Sir Chris Hoy targets mentoring role in wake of track cycling retirement
Last Updated: 23/04/13 11:32am
Sir Chris Hoy: Keen to act as a mentor to a future generation of cyclists
Sir Chris Hoy is keen to take on a mentoring role to help develop the next generation of British cyclists.
Hoy confirmed his retirement from cycling on Thursday, with the Scotsman deciding not to bow out at the 2014 Commonwealth Games in Glasgow, as had initially been expected.
The 37-year-old confirmed he would not be taking up a coaching role but remains keen to use his wealth of experience to help youngsters in the sport.
"Not coaching, mentoring possibly with the Scottish team for the Commonwealth Games," he said when asked about his future.
"A coach has the same commitment as an athlete, they have to be there for all the training sessions and competitions and it's a huge commitment and a full-time thing.
"As a mentor you're there to speak to the athletes as and when they want so I'm basically giving my time up to be available to athletes who perhaps want to discuss their concerns leading up to the games.
"You might want to ask 'how do you deal with pressure?' or 'how would you advise me to deal with this or that situation?'
"It may be that it's just a five-minute chat or ongoing meetings with athletes and maybe even coaches."
Reflecting on his career, Hoy admitted increased investment in the sport enabled him to become the most successful British Olympian of all time after winning six gold medals.
"I think it was the right people at the right time coming together in the team," he added.

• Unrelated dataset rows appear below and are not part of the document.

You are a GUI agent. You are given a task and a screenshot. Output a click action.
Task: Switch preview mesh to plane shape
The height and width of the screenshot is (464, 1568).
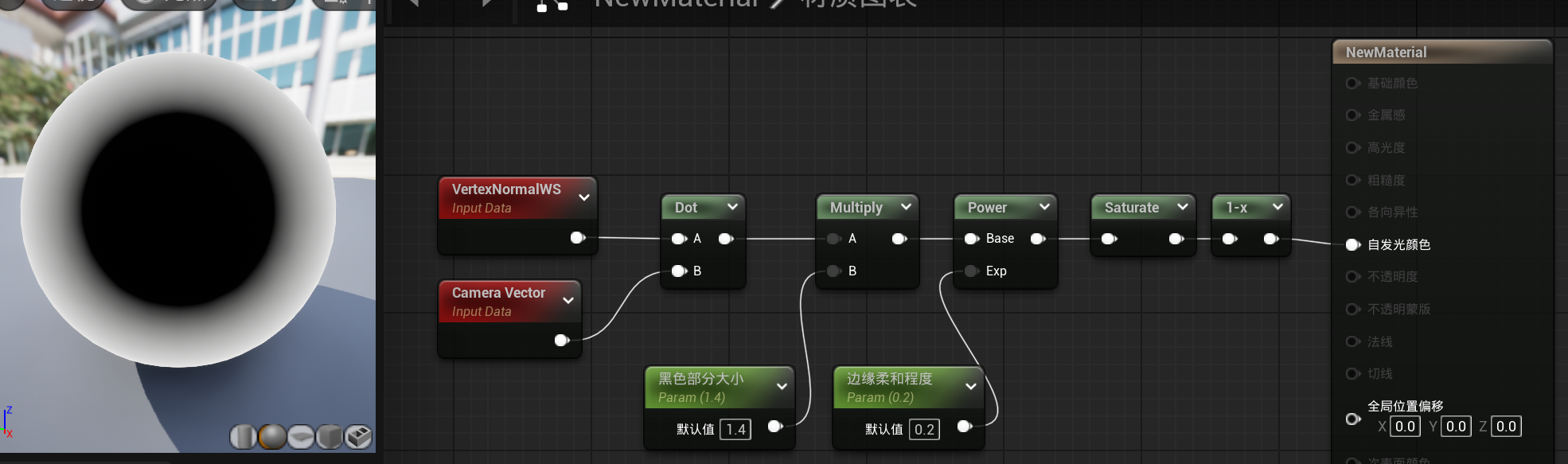pos(301,436)
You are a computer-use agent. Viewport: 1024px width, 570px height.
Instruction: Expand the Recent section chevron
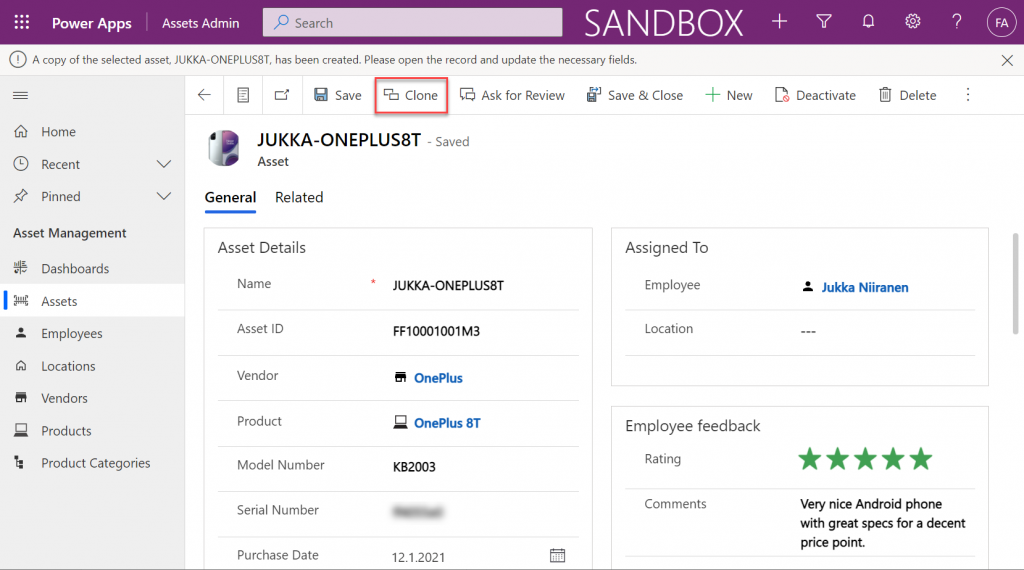click(165, 164)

"It's the fact that we've been very fortunate to have this support from lottery funding that started just at the beginning of my career.
"We got Manchester Velodrome, now we have Glasgow Velodrome, London Velodrome and Newport Velodrome, so the sport is growing.
"It's not just track cycling, it's across the board. The Tour De France win for Bradley Wiggins, Mark Cavendish winning stages and being world champion - it's phenomenal.
"And as a fan of the sport, to see it just transform over the years. When I first started we had Chris Boardman and Yvonne McGregor, one or two medallists, but now you've got a whole host of household names."